Monday, March 16, 2009

More Info on Tax Credit

If you would like detailed information as provided in the American Recovery and Reinvestment Act you may e-mail me at darrelbright@gmail.com. I have a very useful pdf I can send you.

$8,000 Tax Credit

Last fall, the Federal Government introduced a financial incentive to prospective first-time homebuyers — an income tax credit of up to $7,500. The rules were simple: you must have been a first-time homebuyer (as defined by not owning a home in the previous three years) and you met certain income restrictions.
The new $8,000 tax credit is available to those who buy between January 1, 2009 and December 1, 2009. It’s not a deduction, it’s an actual credit. Unlike the $7,500 first-time homebuyer tax credit introduced last summer; this does not need to be repaid.
First timers who qualify can make no more than $75,000 in adjusted gross income if they’re single or $150,000 if filing jointly. The maximum tax credit is $8,000 or 10 percent of the sales price of the home, whichever is less. Three years residence in the property are required. As always, check with your accountant for details and be sure to submit IRS form 5405 when you file your taxes.

Thursday, August 7, 2008

Two Questions

Mortgages: Why are rates up?

Quick answer:

As a general rule the Federal Reserve uses the Federal Funds Rate to control other interest rates in the U.S. economy. Since the secondary mortgage market is currently less solvent, mortgage rates have not followed Bernanke’s advice.

Long Answer:

The federal funds rate is controlled by the Federal Reserve. The Chairman of the Federal Reserve is Ben Bernanke, who took over for Alan Greenspan in early ’06. The Federal Funds Rate is the rate of interest banks use to borrow money from each other. When the news reports that the Fed is lowering interest rates, it is the Federal Funds Rate that is being lowered. This has a “trickle down effect” on other rates. If banks can borrow money for less, then individuals and businesses can borrow from banks for less. This should lower interest rates. Why does there seem to be no effect on mortgage rates? When you take out a mortgage on your home the lender who signed you up has a problem, they don’t have anymore money. If the mortgage company held on to your note they would have a limited amount they could loan out. So, to get more money to lend out they must sell your loan into the secondary mortgage market. Some banks will continue to service your loan. Meaning your statements will look the same each month and any problems will be handled by original institution. Lenders in the recent past were writing mortgages to individuals with low or “Sub-Prime” credit. They were doing this because there was a market for them; they had a place to sell them. Individuals with low credit typically could barely afford their monthly payments. People who chose adjustable rate mortgages could not afford to pay more when the rates adjusted up. This led to low credit borrowers foreclosing on their homes. This led to investors not wanting to buy sub-prime montages in the secondary market. Lenders now have to charge higher interest rates to the borrowers in order to attract investors in the secondary market. Risk verses Reward. By looking at the above chart at first it would seem that the Fed has no control over mortgage rates. This is not true, if the fed had not intervened by dropping the federal Funds Rate then borrowers today would be paying a much larger premium for using other people’s money.

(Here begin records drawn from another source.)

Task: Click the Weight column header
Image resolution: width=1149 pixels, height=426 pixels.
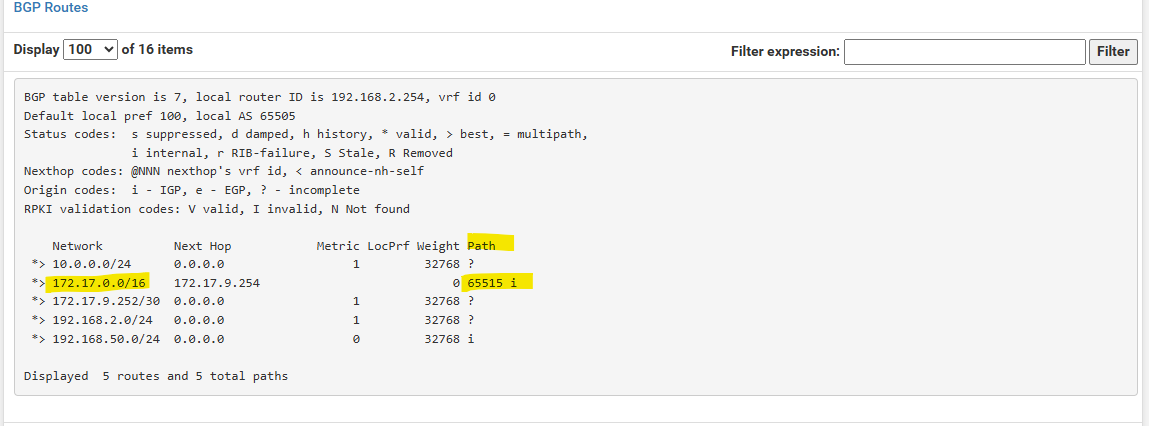Action: pyautogui.click(x=439, y=246)
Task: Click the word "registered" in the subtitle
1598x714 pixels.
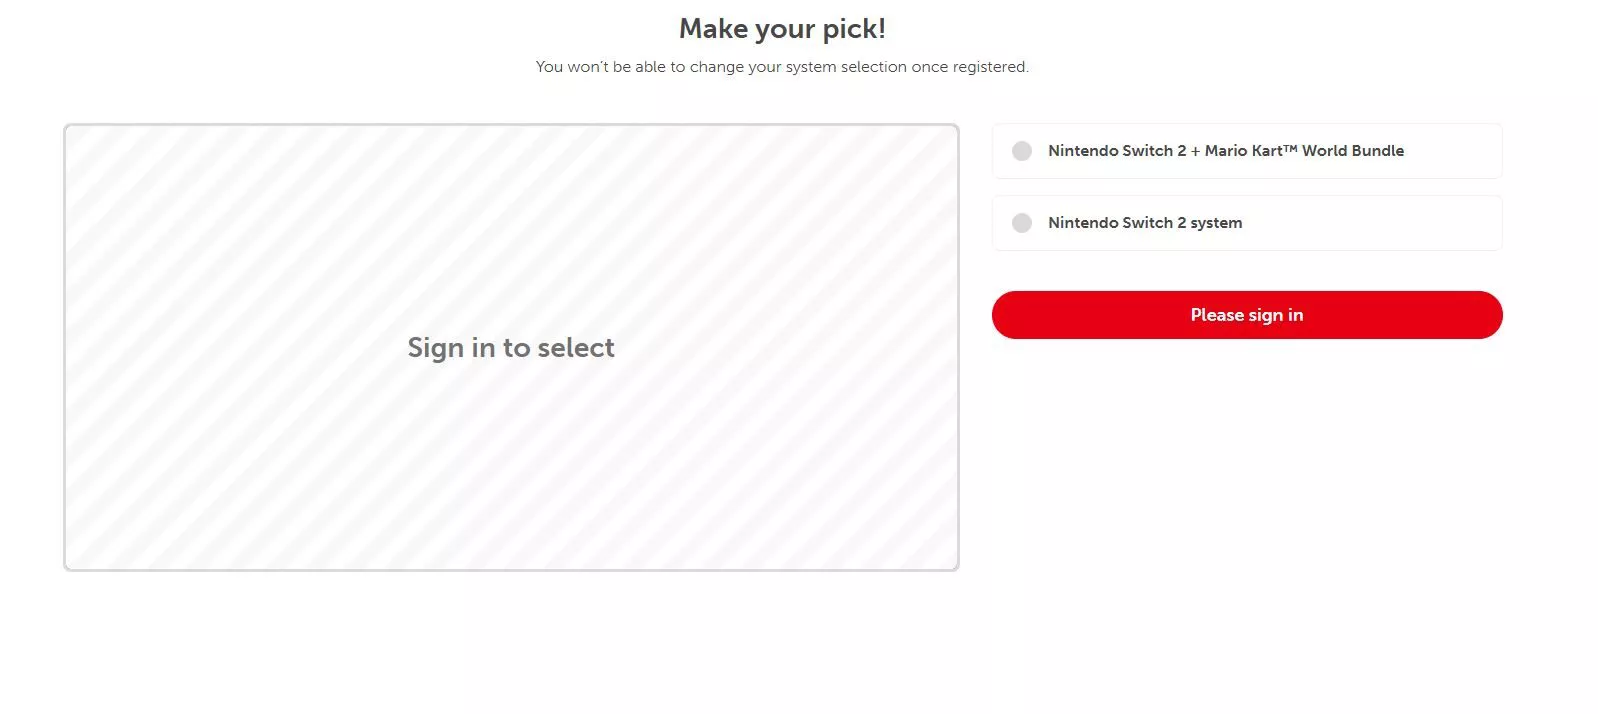Action: [989, 67]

Home Prices: Why are prices down?

Quick Answer:

They went up too quickly and the market is correcting itself. At least we aren’t as bad as Miami and Las Vegas.


Long Answer:

A twenty city index shows a 15.8% decline in the national home price. Of all twenty cities used in the index only one has managed to decrease less than 1% and that city is Charlotte, the only North Carolina city represented by the index. Bad news seems to sell papers more that good news, so the benefits of our local market are rarely reported on. For instance, since February the median American home price has risen 6.6 percent. Home prices are trending up and will increase over time. It is very important when selling your home to price it correctly. This allows you to ultimately sell for more. Even though you might be selling for slightly less than you would have a year ago, it will equal out because you can now buy for less.

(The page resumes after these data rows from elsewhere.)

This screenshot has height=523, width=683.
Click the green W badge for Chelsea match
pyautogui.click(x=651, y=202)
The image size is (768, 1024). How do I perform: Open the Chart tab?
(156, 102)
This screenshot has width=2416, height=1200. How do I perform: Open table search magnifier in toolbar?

“No one can know for sure, but the hard data is clear. The median price has risen four straight months. The average American is out there taking advantage of bargains in their local real estate market. They are not listening to Wall Street but following their own belief that the best time to buy is when no one else is, and they are out there buying. If this keeps up, February may prove to have been the low in prices.”